**Document extract**
** begin **
More thoughts, and some significant progress in this area....

I spent most of yesterday collecting the efsedploy rules for
EVERYTHING I've built into /efs/dist over the last few months (it's a
lot), by copying the src directory to:

    ~/dev/efs/deploy-config/$metaproj/$project

If you reduce the efsedploy.conf files to nothing by the site-specific
information, you end up with VERY VERY little site-specific metadata,
and it all falls into one of two categories:

(a) Platform/compilers customization
(b) Dependency specifications

Let's discuss these in reverse order....

(b) Dependency specifications

The problem with the dependencies is that the specific releasealiases
(i.e. versions) of the dependencies are really site specific.  The
generic rules describe how to install, say gnu/gcc, but they only
specify the dependencies to the project level.   I.e. gnu/gcc has
dependencies on gnu/mpfr and gnu/gmp, for example, but the rules do
NOT say which version.  That is determined by whatever version you
(the site administrator) decided to download and install.

As I mentioned a week or two ago, I'm going to move the "depends" step
from the end of the efsdeploy workflow to the very beginning, before
source, but after download.  (The reason for post-download is so we
can someday inspect the source, and perhaps do some automated
dependency discovery, but this is VERY hard).   The depends
functionality will change as follows...

The purpose of this command will be to expand the generic dependency
specification, which will usually just be M/P, into a set of M/P/R
dependencies, and those will be stashed into a dynamically generated
file (probably ../build/common/efsdeploy-depends.conf, or something
similar), which will the FIX these dependencies for the rest of the
build process.  If you want to change them, then you'll need to re-run
the depends command.

This will be entirely backwards compatible, because it will still be
possible to specify explicit dependencies in efsdeploy.conf, which
will override any dynamic discovery mechanism, however the dependency
specification format will probably change going forward.   Following
my usual approach of keeping things simple, something like this:

For gnu/gcc versions later than 4.5, you need 3 key dependencies, and
these would be specified in efsdeploy/globals.conf:

[depends]
    c_runtime = gnu/gmp gnu/mpfr gnu/mpc

When the dependencies are "compiled" and cached, each of these would
be expanded to pick the "latest" version available.  What does that
mean?   The latest release number (not a trivial problem, but
solvable) that includes all the required platform support.   We'll
start with some simple heuristics, and add complexity as it is needed.
** end **
**Extracted material**
** begin **
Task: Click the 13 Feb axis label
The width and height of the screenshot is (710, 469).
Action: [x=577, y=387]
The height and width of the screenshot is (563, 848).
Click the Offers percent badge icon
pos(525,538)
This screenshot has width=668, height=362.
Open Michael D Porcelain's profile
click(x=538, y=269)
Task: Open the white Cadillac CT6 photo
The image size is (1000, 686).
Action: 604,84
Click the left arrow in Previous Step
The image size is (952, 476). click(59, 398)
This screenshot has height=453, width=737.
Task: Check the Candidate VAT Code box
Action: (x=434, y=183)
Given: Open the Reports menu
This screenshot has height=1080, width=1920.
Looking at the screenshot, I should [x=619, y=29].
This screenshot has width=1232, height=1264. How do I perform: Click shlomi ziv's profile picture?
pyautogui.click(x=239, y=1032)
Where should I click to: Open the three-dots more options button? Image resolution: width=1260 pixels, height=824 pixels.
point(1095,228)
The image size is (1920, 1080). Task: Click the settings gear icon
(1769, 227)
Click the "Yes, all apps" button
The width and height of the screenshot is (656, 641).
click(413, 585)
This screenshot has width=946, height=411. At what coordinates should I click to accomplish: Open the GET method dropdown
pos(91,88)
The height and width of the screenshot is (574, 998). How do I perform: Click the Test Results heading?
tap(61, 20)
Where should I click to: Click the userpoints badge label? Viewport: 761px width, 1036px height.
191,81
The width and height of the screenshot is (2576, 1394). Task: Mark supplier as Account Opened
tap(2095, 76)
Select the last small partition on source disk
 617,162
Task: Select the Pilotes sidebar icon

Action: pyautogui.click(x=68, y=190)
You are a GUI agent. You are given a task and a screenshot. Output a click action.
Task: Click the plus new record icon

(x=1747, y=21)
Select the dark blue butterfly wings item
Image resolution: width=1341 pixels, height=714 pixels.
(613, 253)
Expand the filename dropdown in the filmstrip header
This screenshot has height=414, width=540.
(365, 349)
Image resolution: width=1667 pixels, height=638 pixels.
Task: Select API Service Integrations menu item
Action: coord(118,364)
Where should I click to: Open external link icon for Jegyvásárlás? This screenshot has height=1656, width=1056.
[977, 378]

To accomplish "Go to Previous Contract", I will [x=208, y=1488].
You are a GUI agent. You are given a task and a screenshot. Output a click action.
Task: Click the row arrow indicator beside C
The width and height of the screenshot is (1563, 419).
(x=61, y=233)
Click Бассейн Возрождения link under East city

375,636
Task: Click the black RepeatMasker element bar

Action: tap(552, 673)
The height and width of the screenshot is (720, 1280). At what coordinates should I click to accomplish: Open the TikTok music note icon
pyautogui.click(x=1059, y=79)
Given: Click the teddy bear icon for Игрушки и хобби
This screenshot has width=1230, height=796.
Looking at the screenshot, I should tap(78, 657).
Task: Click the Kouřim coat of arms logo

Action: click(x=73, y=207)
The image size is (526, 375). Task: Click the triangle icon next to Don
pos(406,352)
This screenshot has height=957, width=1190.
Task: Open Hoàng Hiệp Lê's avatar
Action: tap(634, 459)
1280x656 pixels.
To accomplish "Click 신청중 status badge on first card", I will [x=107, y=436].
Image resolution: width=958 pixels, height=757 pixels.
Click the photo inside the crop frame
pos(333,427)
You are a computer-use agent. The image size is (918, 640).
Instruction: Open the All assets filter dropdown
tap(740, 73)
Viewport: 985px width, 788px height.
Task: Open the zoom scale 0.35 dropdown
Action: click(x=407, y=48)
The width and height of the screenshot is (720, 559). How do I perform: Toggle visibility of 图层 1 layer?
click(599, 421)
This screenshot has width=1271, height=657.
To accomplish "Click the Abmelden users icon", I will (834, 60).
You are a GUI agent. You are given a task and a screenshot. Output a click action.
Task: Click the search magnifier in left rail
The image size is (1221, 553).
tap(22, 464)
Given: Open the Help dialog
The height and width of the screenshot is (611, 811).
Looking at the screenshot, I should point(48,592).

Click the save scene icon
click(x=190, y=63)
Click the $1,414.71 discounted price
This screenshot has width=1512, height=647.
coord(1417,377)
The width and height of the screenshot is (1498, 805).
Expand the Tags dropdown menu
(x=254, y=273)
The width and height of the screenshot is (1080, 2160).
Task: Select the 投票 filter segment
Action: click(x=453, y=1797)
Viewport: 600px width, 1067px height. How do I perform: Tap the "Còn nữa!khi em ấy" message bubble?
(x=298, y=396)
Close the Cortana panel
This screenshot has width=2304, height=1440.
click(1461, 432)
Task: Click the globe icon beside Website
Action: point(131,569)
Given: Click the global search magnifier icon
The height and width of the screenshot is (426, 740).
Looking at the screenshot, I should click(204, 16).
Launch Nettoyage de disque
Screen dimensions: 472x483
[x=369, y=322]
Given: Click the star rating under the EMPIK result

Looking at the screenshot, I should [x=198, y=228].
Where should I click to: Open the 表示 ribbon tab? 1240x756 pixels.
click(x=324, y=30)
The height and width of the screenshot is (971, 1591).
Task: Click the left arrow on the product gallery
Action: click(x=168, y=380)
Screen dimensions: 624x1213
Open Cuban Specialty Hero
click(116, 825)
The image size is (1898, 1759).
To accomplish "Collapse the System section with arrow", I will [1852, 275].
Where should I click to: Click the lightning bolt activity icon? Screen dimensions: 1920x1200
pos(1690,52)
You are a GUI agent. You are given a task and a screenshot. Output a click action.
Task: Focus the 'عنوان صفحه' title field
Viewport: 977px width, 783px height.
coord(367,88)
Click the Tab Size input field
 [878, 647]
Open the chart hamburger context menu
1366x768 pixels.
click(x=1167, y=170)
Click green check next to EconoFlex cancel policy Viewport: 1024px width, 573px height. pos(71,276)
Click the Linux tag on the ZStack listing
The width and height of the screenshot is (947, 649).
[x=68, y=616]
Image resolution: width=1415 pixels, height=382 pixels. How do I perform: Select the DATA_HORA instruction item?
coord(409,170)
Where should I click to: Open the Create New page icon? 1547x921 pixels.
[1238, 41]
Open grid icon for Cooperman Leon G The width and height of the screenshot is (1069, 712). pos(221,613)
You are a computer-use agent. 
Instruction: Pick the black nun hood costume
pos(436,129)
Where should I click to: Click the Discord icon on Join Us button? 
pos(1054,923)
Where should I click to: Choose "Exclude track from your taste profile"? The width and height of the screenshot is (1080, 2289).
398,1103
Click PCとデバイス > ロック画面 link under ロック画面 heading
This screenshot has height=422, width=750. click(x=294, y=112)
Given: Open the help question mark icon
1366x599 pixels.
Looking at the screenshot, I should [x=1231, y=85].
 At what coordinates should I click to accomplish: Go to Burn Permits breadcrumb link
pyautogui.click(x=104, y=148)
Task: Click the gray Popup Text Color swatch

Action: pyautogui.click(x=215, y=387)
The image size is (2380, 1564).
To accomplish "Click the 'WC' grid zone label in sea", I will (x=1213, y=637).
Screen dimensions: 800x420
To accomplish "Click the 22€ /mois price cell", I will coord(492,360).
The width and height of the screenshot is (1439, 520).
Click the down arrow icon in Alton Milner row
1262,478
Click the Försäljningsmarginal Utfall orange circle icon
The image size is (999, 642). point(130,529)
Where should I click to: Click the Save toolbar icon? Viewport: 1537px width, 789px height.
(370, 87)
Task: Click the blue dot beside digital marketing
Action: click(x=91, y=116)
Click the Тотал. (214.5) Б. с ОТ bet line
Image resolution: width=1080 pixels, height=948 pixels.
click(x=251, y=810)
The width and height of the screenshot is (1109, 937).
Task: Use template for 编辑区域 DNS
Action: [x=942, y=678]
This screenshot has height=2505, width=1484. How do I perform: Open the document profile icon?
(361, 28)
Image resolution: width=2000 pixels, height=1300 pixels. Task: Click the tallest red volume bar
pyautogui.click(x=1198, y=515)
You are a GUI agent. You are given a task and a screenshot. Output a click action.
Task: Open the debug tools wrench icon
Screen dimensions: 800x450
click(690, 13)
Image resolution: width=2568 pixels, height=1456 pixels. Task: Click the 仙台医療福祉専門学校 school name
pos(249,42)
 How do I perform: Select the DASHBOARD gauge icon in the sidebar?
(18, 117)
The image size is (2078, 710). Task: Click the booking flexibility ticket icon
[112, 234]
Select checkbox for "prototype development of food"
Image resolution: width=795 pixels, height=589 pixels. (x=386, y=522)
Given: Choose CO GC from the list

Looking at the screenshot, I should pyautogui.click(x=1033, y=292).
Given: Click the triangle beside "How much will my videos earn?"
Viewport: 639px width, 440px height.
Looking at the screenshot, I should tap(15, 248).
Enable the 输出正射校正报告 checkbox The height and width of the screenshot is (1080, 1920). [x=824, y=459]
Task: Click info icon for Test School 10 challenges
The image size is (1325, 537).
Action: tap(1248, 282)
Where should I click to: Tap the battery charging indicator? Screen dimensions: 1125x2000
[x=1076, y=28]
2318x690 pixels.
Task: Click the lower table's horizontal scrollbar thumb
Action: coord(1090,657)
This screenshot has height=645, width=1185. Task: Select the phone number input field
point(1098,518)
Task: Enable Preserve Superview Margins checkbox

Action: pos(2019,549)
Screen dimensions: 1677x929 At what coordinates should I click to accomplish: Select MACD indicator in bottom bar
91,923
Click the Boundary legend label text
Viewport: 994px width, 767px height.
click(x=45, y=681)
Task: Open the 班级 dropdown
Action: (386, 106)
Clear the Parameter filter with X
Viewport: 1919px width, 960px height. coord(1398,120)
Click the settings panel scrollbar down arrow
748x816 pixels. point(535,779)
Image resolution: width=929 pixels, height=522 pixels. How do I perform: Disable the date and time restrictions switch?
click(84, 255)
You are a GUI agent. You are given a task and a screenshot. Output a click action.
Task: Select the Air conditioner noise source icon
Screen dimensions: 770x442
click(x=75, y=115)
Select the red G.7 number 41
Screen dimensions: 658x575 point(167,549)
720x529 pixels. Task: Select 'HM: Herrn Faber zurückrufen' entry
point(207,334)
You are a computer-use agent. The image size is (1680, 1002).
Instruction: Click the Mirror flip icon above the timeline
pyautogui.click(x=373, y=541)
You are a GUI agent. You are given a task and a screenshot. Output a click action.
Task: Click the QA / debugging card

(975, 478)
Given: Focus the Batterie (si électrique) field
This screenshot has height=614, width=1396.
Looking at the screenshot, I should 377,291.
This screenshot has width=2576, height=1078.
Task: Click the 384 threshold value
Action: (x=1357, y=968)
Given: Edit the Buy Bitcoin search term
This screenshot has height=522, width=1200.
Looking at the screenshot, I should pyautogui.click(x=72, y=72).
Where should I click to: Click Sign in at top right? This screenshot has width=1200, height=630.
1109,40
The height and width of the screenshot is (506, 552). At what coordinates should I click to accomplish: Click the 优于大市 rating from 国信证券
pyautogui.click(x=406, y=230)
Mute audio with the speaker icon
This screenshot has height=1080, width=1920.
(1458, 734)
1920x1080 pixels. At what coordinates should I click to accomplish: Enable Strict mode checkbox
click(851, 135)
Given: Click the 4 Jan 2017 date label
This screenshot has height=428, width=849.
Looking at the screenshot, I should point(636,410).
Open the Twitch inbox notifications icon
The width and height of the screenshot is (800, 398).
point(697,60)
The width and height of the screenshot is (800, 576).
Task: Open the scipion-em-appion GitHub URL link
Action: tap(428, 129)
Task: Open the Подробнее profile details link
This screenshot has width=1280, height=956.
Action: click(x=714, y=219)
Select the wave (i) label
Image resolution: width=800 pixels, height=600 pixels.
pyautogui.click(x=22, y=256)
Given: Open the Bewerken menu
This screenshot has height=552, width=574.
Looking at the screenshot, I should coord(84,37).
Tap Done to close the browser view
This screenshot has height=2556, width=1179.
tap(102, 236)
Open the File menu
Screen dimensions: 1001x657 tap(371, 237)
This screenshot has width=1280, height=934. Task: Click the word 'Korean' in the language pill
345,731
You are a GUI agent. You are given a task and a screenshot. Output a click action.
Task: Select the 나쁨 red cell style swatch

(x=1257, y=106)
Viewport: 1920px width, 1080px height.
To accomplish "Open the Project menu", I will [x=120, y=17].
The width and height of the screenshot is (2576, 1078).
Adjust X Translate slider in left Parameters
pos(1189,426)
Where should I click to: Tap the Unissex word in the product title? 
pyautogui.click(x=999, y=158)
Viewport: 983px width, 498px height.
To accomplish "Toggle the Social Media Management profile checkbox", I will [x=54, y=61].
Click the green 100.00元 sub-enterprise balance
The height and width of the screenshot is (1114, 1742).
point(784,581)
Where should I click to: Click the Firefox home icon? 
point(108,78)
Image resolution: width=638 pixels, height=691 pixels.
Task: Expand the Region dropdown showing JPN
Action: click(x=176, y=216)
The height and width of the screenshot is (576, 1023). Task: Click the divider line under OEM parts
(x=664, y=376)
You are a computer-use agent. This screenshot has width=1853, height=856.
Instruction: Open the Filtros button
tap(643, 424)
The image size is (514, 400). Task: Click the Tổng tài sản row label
** end **
**What to do**
• A. According to the efsdeploy dependency post, where in the workflow will the "depends" step be moved?
• B. Write the next part of the efsdeploy dependency post, following on from its last sentence.

**Answers to the exercises**
• A. To the very beginning of the workflow, before source but after download.

• B.
 For example, if we knew that something had to use gnu/mpfr/5.0.*,
because 5.1.* is unstable, then we could specify things this way:

[depends]
    c_runtime = gnu/gmp gnu/mpfr/5.0.* gnu/mpc

This would tell the dependency expansion algorithm that we want to use
5.0.1 or 5.0.2 or whatever the
latest 5.0.* release is.   This will cover 80-90% of the use cases
I've seen, and we can use hooks when we need more complex logic
(there's a depends hook already, and I've only had to use it twice).

Again, start simple, and add complexity ONLY as necessary.

(a) Platform/compilers customization

This information is really project-specific, or releaseALIAS specific,
so I'm thinking this might be a good place to leverage EFS built-in
attributes mechanism.  For example, these definitions would let me
extract the way I manage gnu/gcc:

# /efs/dist/rhel is RHEL-only
efs setattr metaproj rhel efsdeploy_platforms x86-32.rhel.5,x86-64.rhel.5

efs setattr releasealias gnu gcc 4.4 \
    efsdeploy_platforms "x86-32.rhel.5 x86-64.rhel.5
sparc32.sunos.5.10 sparc64,sunos.5.10 powerpc32.aix.6"
efs setattr releasealias gnu gcc 4.5 \
    efsdeploy_platforms "x86-32.rhel.5 x86-64.rhel.5"
efs setattr releasealias gnu gcc 4.5 \
    efsdeploy_platforms "x86-32.rhel.5 x86-64.rhel.5"

That is a site-specific decision.  You *could* try to build 4.5 and
4.6 for the other platforms, but I've decided not to.   The gnu/gcc
efsdeploy rules do NOT assert this.   However, they DO assert that
gnu/gcc can't be compiled on powerpc64.aix.6, so the first attribute
isn't necessary, really.

If I go this route, I'll probably support *_skip attributes, just like
efsdeploy does, AND this will be extended to specifying compilers as
well.   I am also thinking about a VERY simple way to specify things
by OS or CPU, as well.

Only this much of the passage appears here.